Gypsee Yo, host Kodac Harrison called out to the audience.
Gypsee Yo?
It took a moment for Jonida to realize he meant her. She stepped to the microphone, looked out at all the faces in the crowded café and recited “Girls Get Cut,” a poem she knew by heart. It’s a passionate lyric, one that begins quietly and develops into a rhythmic rant, juxtaposing all the different forms of oppression young women face around the world. It ends as a sort of wild scream against war, rape, genocide, misogyny, complacency:
Every day, every hour, every minute, every split-second, everywhere in the world, girls get cut.
When Jonida finished, there was a moment of sustained silence. Then the audience stood and cheered, they clapped and yelled and whistled, they banged on tables so the cups and saucers shook. Harrison rushed up to her, his face flushed: The featured performer he’d booked the following week had canceled, he said. Could she come and perform again? And so she did, week after week.
“It was amazing,” she said. “The time I stumbled upon the scene, it was phenomenal. There were a lot of great people to learn from and to listen to. Everybody kept referring to me as ‘Gypsee.’ I kind of liked it that I was this persona. Having an alias made it easier.”
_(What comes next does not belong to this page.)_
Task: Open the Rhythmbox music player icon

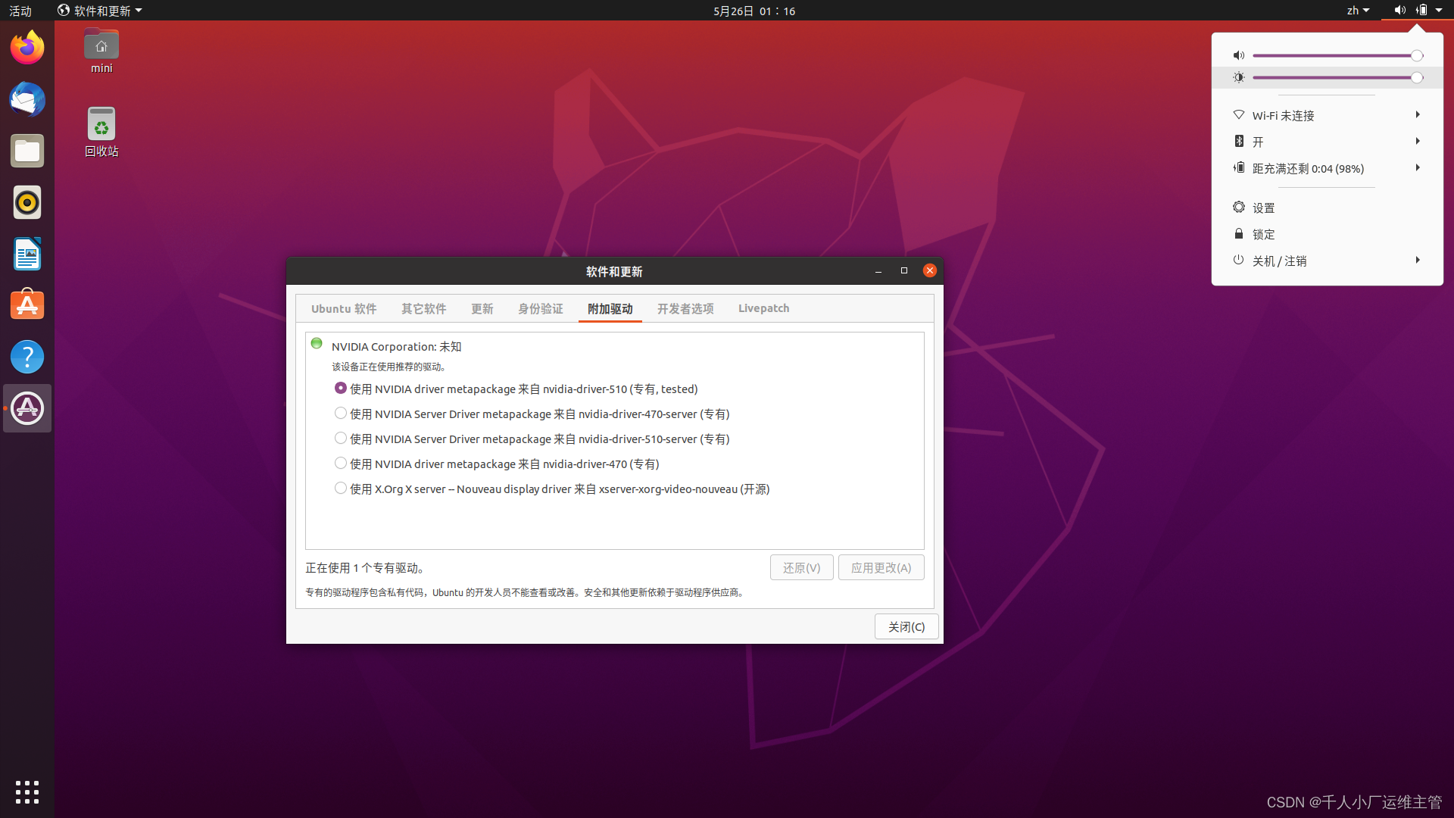Action: (x=27, y=203)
Jonida was raised not to bring attention to herself, not to seek praise, but Gypsee Yo didn’t have that problem. She was invited to join a competitive slam poetry team and they traveled the country, winning bouts in Austin and Columbus, Ohio. She got more comfortable and started competing on her own, taking more risks with her work. The more often she was seen and heard, the more fully she felt alive.
Over the next eight years Jonida became Atlanta’s Slam Champion, a three-time National Poetry Slam semi-finalist and two-time first runner-up for Woman of the World, a major all-women poetry slam competition. Her competitors might have hoped the changes in her life that temporarily kept her away from the circuit — the birth of her daughter, the birth of her son, becoming a U.S. citizen — might mean an early retirement, but no such luck. She returned after each hiatus with more confidence, with better material.
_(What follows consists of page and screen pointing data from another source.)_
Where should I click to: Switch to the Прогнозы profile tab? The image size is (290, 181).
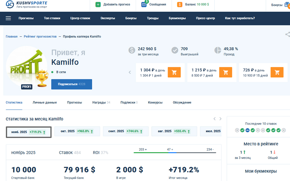(x=75, y=103)
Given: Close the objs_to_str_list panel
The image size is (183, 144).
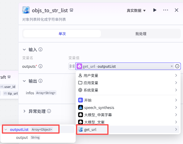Looking at the screenshot, I should pyautogui.click(x=177, y=10).
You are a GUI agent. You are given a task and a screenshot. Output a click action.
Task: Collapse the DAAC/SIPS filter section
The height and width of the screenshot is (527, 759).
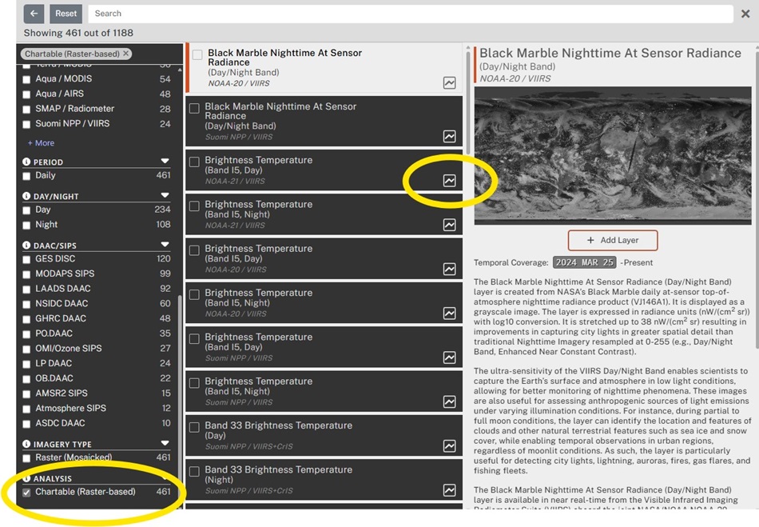[x=165, y=244]
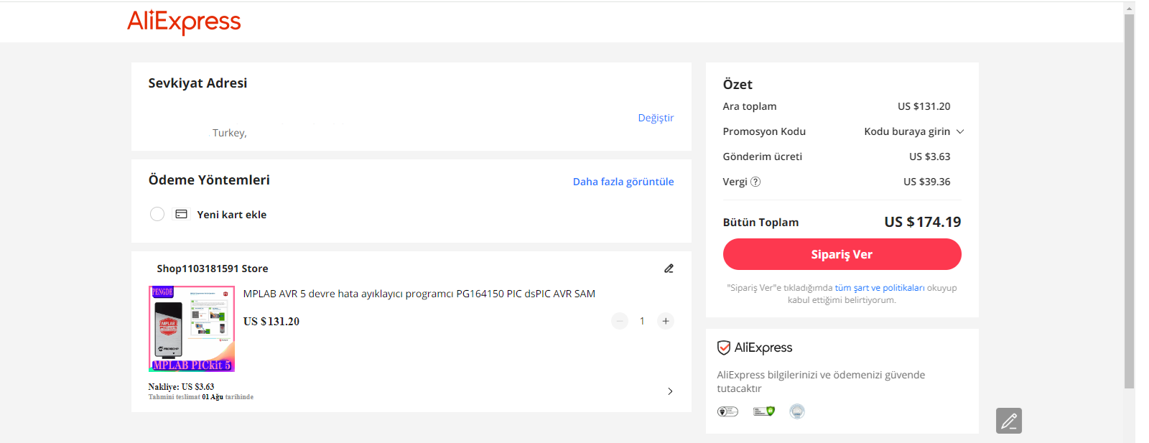Expand shipping options with the right chevron
Viewport: 1149px width, 443px height.
pyautogui.click(x=670, y=391)
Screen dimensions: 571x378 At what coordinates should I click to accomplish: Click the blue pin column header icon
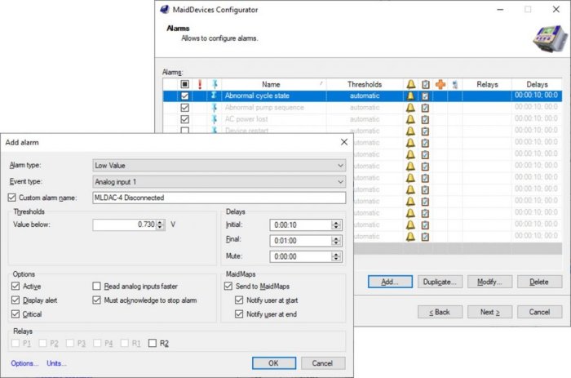point(215,84)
For years Jonida kept her life as a costume designer separate from her life as a spoken word poet. When she was in the costume shop, she seldom mentioned her accomplishments outside of it. Most of the people she worked with didn’t know she had another name: Gypsee Yo, Southern Queen of Slam.
But she knew the Balzer Theatre occasionally went unused between productions. Many of her poems, when placed together, had a narrative, autobiographical thread. She wondered what it would take to compile them all into a performance to tell her own story.
One day Tom Key came in to the costume shop to be measured for a suit for the lead role in “The Man from Atlanta.” The executive artistic director of Theatrical Outfit is one of the most admired theater performers and directors in the city. Quietly Jonida measured the length of his arm, his collar, his waist. He smiled at her and started to hum an old gospel tune. She kneeled to measure his pant leg from waist to hem. Finally, she cleared her throat and said, “Mr. Key, did you know that I’m a performer, too?”
‘Harabel’ comes to life
If she’s not nervous before a performance, she knows something is wrong. She quiets her nerves by reminding herself that after all the journeys in her life, the one from the darkened backstage into the spotlight is by far the simplest. She will just walk out there and tell them her story. She will tell them about the empty zoo cages and the machine gun fire, about her journey to America, about finding her way in the flatness of Decatur, Ala., and becoming Gypsee Yo. She will tell them, and she will make them understand: No place is insignificant, no one is ever truly invisible if they can learn to open their hearts to other people.
Jonida is not superstitious nor does she believe in luck. So why should she be nervous? When all the eyes are on her and she begins to speak, it is an act of worship. It is a gift, this stage, a safe place where the sparrow finally lands.